I just came up with a brilliant idea of how I’m going to become rich, and it involves my butt-crack.
I got the idea from the three newspapers I find in my yard every week. Now bear in mind, I don’t have a subscription to any paper. I haven’t had one since about 1999, mainly because of the Internet. Who needs a newspaper when they give their crap away free online? It makes no sense. Regardless, the fatheads that run these newspapers apparently think if they keep throwing me a free one every week, eventually I’ll read their tripe, like it, and subscribe. But that isn’t even close to what happens. What really transpires is:
- Some jackass throws a newspaper in my yard at .
- I, not having a subscription, do not expect a paper so I don’t see it as I pull out of my driveway to go to work.

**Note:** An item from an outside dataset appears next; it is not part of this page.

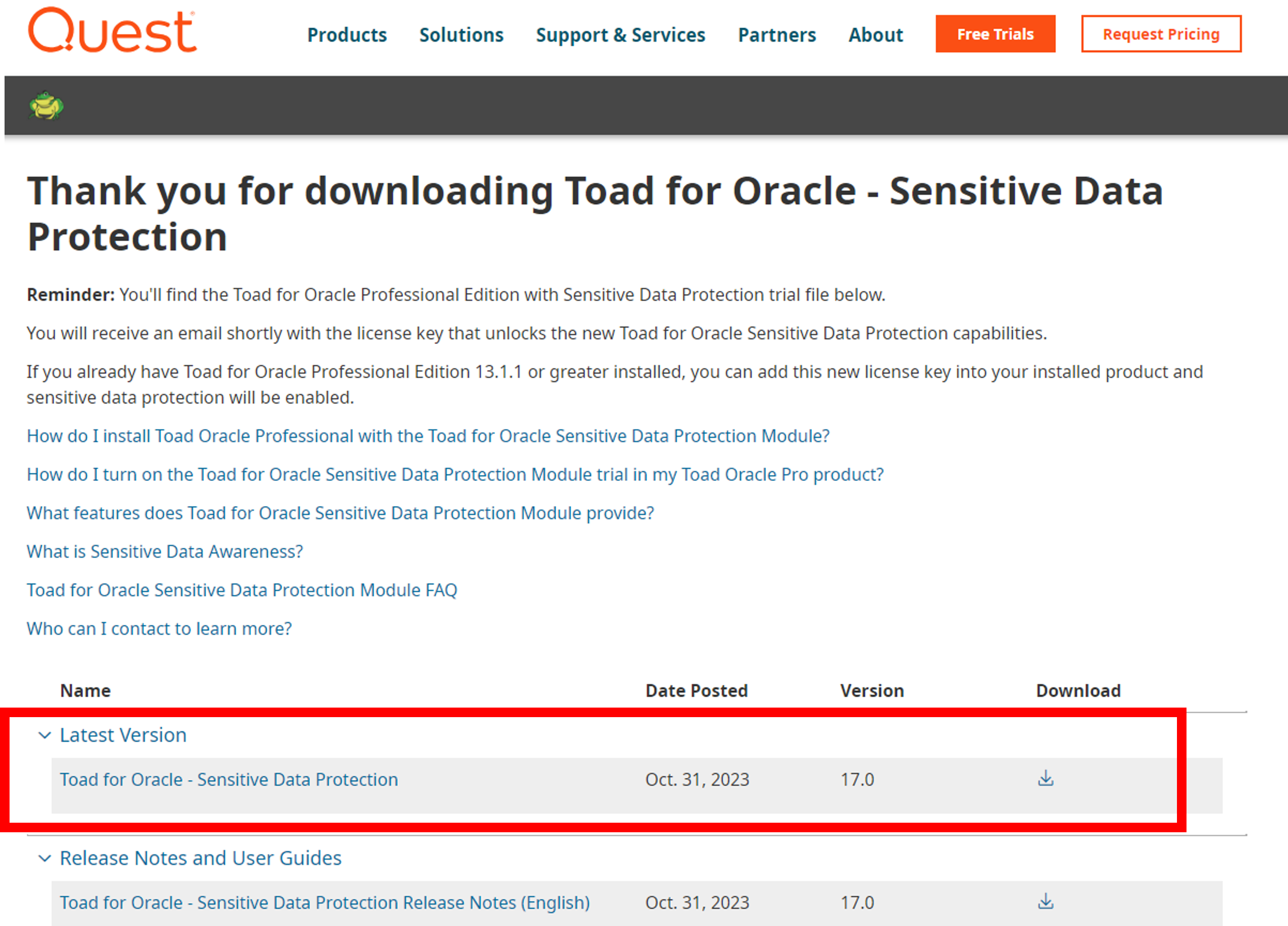Open Who can I contact link
This screenshot has height=926, width=1288.
click(x=159, y=629)
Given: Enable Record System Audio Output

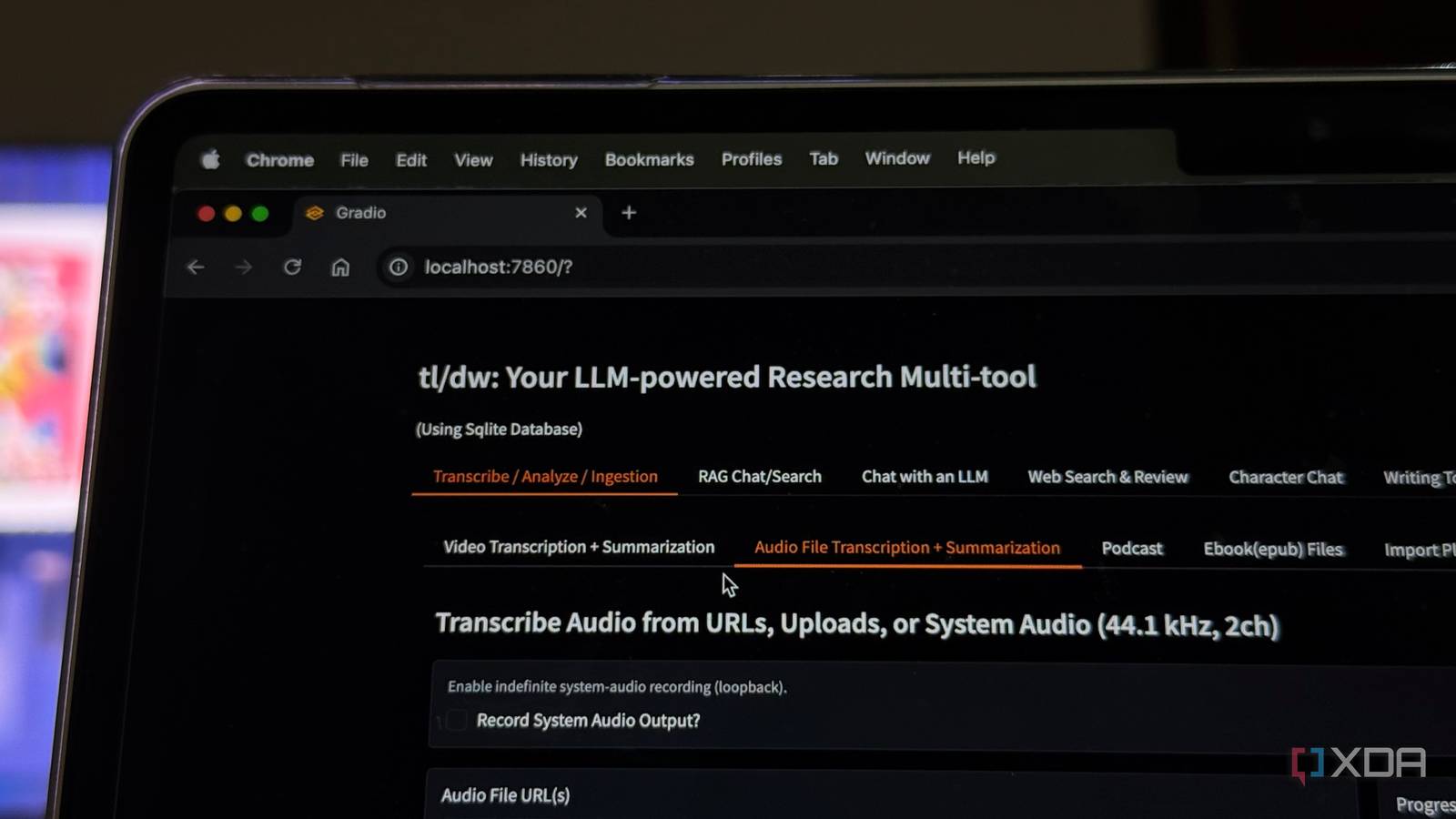Looking at the screenshot, I should (456, 720).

- When I get home I may or may not see it, and may not pick it up even if I do see it, because I didn’t want the stupid thing in the first place and resent having to deal with it.
- It rains.
- I end up cleaning newspaper-slush off my driveway with a trowel while uttering expletives and fantasizing about shooting the jackass’s tires out.

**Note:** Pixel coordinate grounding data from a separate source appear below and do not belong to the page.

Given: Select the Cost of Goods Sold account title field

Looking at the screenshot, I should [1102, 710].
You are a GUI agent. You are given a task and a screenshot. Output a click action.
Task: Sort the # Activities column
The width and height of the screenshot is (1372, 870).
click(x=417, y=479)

Obviously, this pisses me off. I have never read a damn word out of any of these papers in the four years I’ve owned this house. But how do I cancel a newspaper subscription I don’t have? I would pay these jackasses to NOT throw their stupid papers in my yard!
Did you read that? As a businessman, blogger, and World Champion Lazy Ass, I am always on the lookout for ways to make money by not doing something. So this gives me a great idea: The Butt-Crack Postcard. The plan is simple. I’m going to get the address of every single person in a given city and start mailing them all a postcard about three times a week. The picture on it will be nothing but my bare ass, in super high resolution so you can see all the detail. When you flip the card over, you’ll see: the same picture of my ass. There’ll be no escaping it! At the bottom of each side it’ll say:
We sincerely hope you are enjoying the postcards we have been sending you and will continue to send you three times a week for the rest of your life. However, if you wish, you can subscribe to unsubscribe for the low, low price of $79.99 a year. Just send a check or money order to:
Simmons Full Moon Enterprises, LLC
Isn’t this idea brilliant? People will be paying me not to moon them anymore! Pretty soon, I’ll have every single person in an entire city sending me eighty bucks a year to do absolutely nothing! Man, I love capitalism.
Now, if you’ll excuse me, I have postcards to make up. Um, anyone want to volunteer to take a few pictures?